I came round with the bed surrounded by people. The whole family were visiting to see the start of the Tall Ships race at Falmouth, so there was Mum, my sister, Dad, a few others I can't remember and a really dishy young German sailor I had seen in town that day!!
Or so I thought.
The main light was on and they all seemed to be shouting. I remember trying to say, 'Leave me alone,' but I don't think it came out until the umpteenth try when I almost screamed it. I very clearly remember someone, probably Mum, say, 'She doesn't know what she's saying.' :shock: Oh yeah? You all know what it's like coming out of a bad one. You need complete quiet, no light, no input etc until your brain starts to be able to process stuff again. My hubby knew that, but he was never able to take control of other people, and sort of got pushed aside. Of course, I'd had the honey by then: hubby used to rub it on my lips and I'd lick it off
The dishy young sailor disappointed me by turning out to be the doctor who had been called. He agreed to let the ambulance people, who had also been called, take me to hospital just to shut my Mum up. Hubby and I both knew it was pointless, but what can you do? He'd already rubbed enough honey on my lips to bring me round, and I only needed to be left alone to sleep for a while then I'd have woken up and eaten something more and been fine, but no... Mum was still panicking so off I went.
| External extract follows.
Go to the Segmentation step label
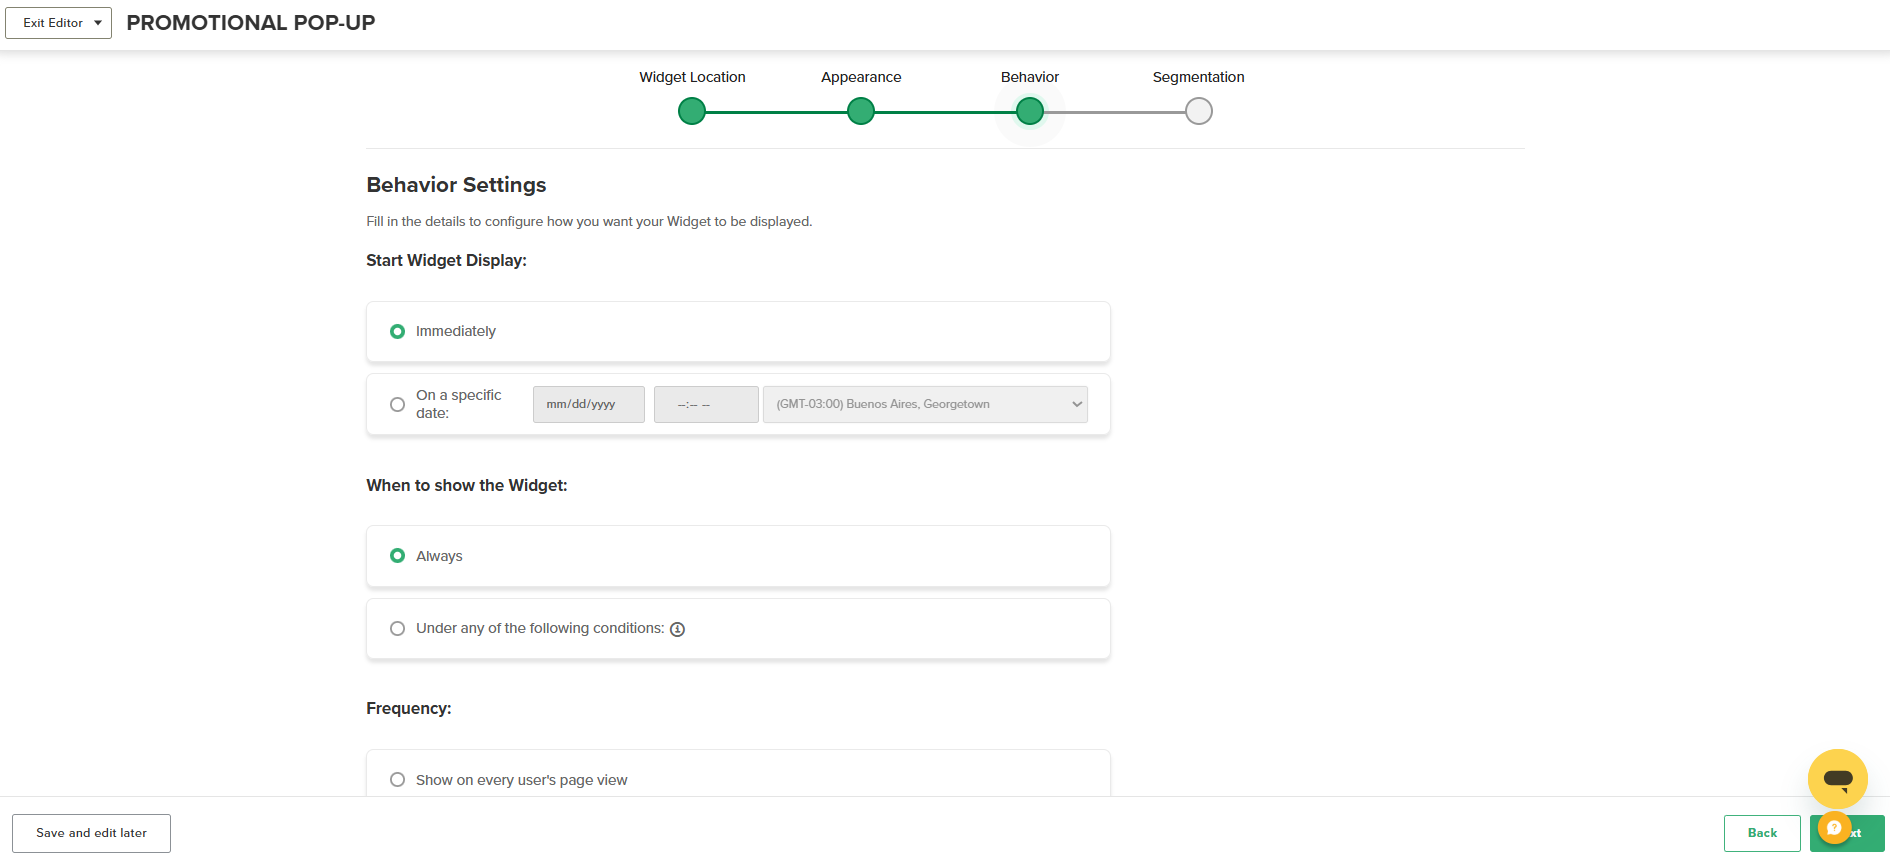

In the morning, I was the one panicking. I was blowed if I was missing the start of the race, so I got up, got dressed and said I was going home. Staff said, 'No you're not. We need to find out why you're having all these unexplained hypos.' Well, that was a puzzle. 'What unexplained hypos?' I asked. 'There was nothing unexplained about last night's, it was just a bit of careless miscalculation.' I kept right on getting dressed. I explained that I was on holiday, I no longer lived in the area etc. and that the traffic from Truro to Falmouth was going to be horrendous with the race about to start, and we needed to be there, get out on the water in Dad's boat and see it from the sea. I wasn't going to be late for that for anything.
It turned out that my notes had been muddled with someone else's! When someone thought to ask if my name was the same as the one on the notes they had, they realised their mistake. I still had to sign a release form, but Dad, bless him, had come up to take me home, all on the back roads so we avoided the traffic jams and we were in time to see the ships sail.
Happy endings.
Before I left home permanently to get married, I had a couple of 'unconscious mobile' episodes. The first one I was out for about three hours and came round rolling around on the lawn with Mum presenting me with a plate of something and mashed potato. She never did learn that sugar should come first... well, she did after the one in the night. You'd never think she was from a family of doctors. Mind, I guess most of them were practicing before insulin was even discovered. This all happened in the good old days of glass syringes too.